For about 40 years, scientists have been working on the internal clock. Their goal is to find out the causes for the observed regularity of daily highs and lows, which in extreme cases can fluctuate between top fit and total exhaustion. For hundreds of years, the phenomenon of internal rhythm has been considered by traditional Chinese medicine. The Chinese divide up twelve organs into the day and night organs, assigning each of the organs a functional high over two hours a day. Periodic complaints at certain times of the day are attributed to problems of the active organ at that time.
The day has 24 hours - also our internal clock?
Through experiments, the assumption could be substantiated that our internal clock depends on the daylight. If people spend more than four weeks in a room without daylight, they can not distinguish between day and night and make their rhythm of life in harmony with their inner clock.
Most people then live in a cycle of 25 hours, but some people even have a 30-hour cycle. When these people return to a normal day and night environment, their internal clock approaches a 24-hour cycle.
How does the body organize its daily routine?
Throughout the day, fluctuations in the blood concentration of various substances produced by the body have been known for a long time. For example, the concentration of adrenal hormones, adrenaline and cortisol, increases in the blood at 5 o'clock in the morning. Metabolic processes, digestion and energy production, are in full swing in the morning. The heart activity increases - the body adjusts to the active phase of the day.
Experience has shown that concentration, memory and speech skills work well between 10 and 12 o'clock. At lunchtime, the mental and physical performance decreases. The siesta, which is especially popular with southerners, is a habit that is in harmony with the pudding that the organism puts in around lunchtime. However, the afternoon nap should not last longer than 20 minutes, you want to master the afternoon with verve and verve. Luscious meals can increase the tiredness at noon.
By 14 clock probably increases the blood level of the body's endorphins, which experience, the general well-being increases. At 4 pm, physical and mental performance will increase again. One assumes that one can achieve the largest training and learning successes around this time. In the evening, the body turns to its recovery phase. Blood pressure and body temperature drop. At night, the organs regenerate to be fully operational the next day.
Does the way of life influence the inner clock?
However, the experience of the daytime form fluctuations are highly dependent on the personal lifestyle. Whoever makes the night of the day every day and sleeps regularly at noon until 12 o'clock, will not have his first performance high at 10 o'clock. The body is very adaptable and can change to a changed rhythm. All he needs is some time. Anyone who has ever spent their holidays in a different time zone has experienced on their own body, that it adjusts to the new rhythm of life within a few days.

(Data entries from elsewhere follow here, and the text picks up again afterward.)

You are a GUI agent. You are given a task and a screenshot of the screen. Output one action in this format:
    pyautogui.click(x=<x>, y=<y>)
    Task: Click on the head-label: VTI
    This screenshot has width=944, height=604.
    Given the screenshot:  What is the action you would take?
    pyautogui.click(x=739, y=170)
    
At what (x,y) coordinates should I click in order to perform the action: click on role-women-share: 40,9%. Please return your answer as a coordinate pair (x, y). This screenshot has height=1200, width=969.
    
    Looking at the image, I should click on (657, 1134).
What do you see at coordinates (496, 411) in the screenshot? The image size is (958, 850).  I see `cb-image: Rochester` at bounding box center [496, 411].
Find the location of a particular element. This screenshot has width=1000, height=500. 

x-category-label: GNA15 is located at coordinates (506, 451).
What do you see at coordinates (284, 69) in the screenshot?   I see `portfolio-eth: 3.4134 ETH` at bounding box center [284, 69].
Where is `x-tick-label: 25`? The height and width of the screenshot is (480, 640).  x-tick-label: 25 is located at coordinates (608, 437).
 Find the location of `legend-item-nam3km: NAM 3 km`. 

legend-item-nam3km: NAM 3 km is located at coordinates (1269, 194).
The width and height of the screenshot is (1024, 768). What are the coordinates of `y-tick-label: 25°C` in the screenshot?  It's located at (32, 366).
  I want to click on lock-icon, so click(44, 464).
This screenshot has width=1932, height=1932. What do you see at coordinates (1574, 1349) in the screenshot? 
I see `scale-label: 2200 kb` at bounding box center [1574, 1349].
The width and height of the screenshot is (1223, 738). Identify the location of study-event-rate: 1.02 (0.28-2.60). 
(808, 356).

As a rule of thumb when changing the time zones, the body adapts daily by one hour to the new time. The body of shiftworkers and frequent flyers must constantly change to a new rhythm of life. The bodily functions of these people regularly have to change the rhythm again as soon as they have found a new rhythm.
Recovery periods can be shorter than it is good for the body, which can lead to fatigue, long-term fatigue, and poor performance in the long term. The habitual person who lives strictly according to his fixed schedule will have less problems with it.